Title: An Active Sensor Nitrogen Application Algorithm for Corn Using a Chlorophyll Meter Based Sufficiency Index Concept

Author
item Shanahan, John
item SOLARI, FERNANDO - MONSANTO
item FERGUSON, RICHARD - UNIVERSITY OF NEBRASKA
item SCHEPERS, JAMES - ARS-RETIRED COLLABORATOR

Submitted to: ASA-CSSA-SSSA Annual Meeting Abstracts
Publication Type: Abstract Only
Publication Acceptance Date: 6/1/2008
Publication Date: 10/5/2008
Citation: Shanahan, J.F., Solari, F., Ferguson, R., Schepers, J.S. 2008. An Active Sensor Nitrogen Application Algorithm for Corn Using a Chlorophyll Meter Based Sufficiency Index Concept [abstract]. ASA-CSSA-SSSA Annual Meeting, October 5-9, 2008, Houston, Texas. 2008 CDROM Proceedings of 2008 Joint Annual Meetings of ASA. Abstract No. 43330.

Interpretive Summary:

Technical Abstract: Traditional N fertilizer management schemes for U.S. corn production systems have resulted in low N use efficiency, reduced water quality, and considerable public debate regarding N use in crop production.

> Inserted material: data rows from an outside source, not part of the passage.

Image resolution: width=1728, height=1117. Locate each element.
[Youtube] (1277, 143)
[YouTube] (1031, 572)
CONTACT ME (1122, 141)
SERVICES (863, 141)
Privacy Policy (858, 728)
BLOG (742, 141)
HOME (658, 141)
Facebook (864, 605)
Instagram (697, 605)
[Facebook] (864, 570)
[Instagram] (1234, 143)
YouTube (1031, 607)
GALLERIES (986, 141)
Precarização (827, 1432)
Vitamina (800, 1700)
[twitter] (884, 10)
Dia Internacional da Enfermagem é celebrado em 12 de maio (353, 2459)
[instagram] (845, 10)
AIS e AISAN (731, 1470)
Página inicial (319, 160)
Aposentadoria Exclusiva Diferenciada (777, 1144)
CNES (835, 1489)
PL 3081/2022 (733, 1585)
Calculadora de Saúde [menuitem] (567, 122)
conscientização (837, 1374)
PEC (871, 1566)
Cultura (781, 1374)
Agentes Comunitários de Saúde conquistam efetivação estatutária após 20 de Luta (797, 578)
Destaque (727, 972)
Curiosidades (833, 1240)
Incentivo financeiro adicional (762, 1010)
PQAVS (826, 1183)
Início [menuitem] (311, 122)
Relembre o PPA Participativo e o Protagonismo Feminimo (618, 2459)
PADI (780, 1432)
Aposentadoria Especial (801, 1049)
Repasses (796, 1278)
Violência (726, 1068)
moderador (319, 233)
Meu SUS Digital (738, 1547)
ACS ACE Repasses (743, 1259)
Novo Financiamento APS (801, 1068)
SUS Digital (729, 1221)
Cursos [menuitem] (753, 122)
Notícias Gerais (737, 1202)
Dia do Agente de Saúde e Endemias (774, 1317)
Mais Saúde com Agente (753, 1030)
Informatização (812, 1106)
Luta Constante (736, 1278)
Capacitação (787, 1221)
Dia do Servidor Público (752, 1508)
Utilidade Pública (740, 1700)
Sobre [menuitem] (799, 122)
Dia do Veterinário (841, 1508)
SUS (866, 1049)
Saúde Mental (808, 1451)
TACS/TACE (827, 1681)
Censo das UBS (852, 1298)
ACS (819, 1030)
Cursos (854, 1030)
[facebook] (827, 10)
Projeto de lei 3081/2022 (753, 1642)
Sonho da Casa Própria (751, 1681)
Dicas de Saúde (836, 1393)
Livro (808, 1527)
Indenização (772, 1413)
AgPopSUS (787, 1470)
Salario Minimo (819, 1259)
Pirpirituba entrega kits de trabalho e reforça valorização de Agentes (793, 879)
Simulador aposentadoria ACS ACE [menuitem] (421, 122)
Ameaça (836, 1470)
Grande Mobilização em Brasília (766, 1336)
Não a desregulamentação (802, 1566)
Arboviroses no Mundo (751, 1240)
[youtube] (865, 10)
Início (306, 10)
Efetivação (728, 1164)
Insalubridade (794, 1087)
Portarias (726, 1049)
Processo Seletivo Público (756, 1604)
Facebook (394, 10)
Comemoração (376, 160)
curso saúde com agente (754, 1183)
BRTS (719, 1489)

We have built a prototype high clearance N applicator configured with active sensors, controller, and nozzle/valve system designed to deliver spatially variable rates of N fertilizer in lieu of uniform at-planting applications to address these issues. This paper reports on the development of a sensor algorithm to be used for translating active sensor readings into N application rates, and efforts to validate the algorithm in small plot field studies. The active sensor used in our work is the Crop Circle ACS-210 manufactured by Holland Scientific of Lincoln, NE. The algorithm was developed by combining results from a long term field study showing chlorophyll meter readings can be used to assess corn N status and determine rate of N application along with results showing active sensor readings are highly correlated with chlorophyll meter assessments of canopy N status. The resulting algorithm is proposed as a means for converting active sensor readings into corrective in-season N application rates that maintain grain yields. The algorithm was validated in a field study involving small plots receiving different amounts and timings of N. Sensor readings were acquired on the dates N applications were made and the algorithm used to convert sensor estimated N deficiency. Grain yields were also determined for these same plots. The relationship of relative grain yields versus sensor estimated N requirements was described by a quadratic plateau regression model with a coefficient of determination of 0.64, indicating the sensor algorithm would provide a reasonably accurate assessment of in-season N requirements for maintaining grain yields.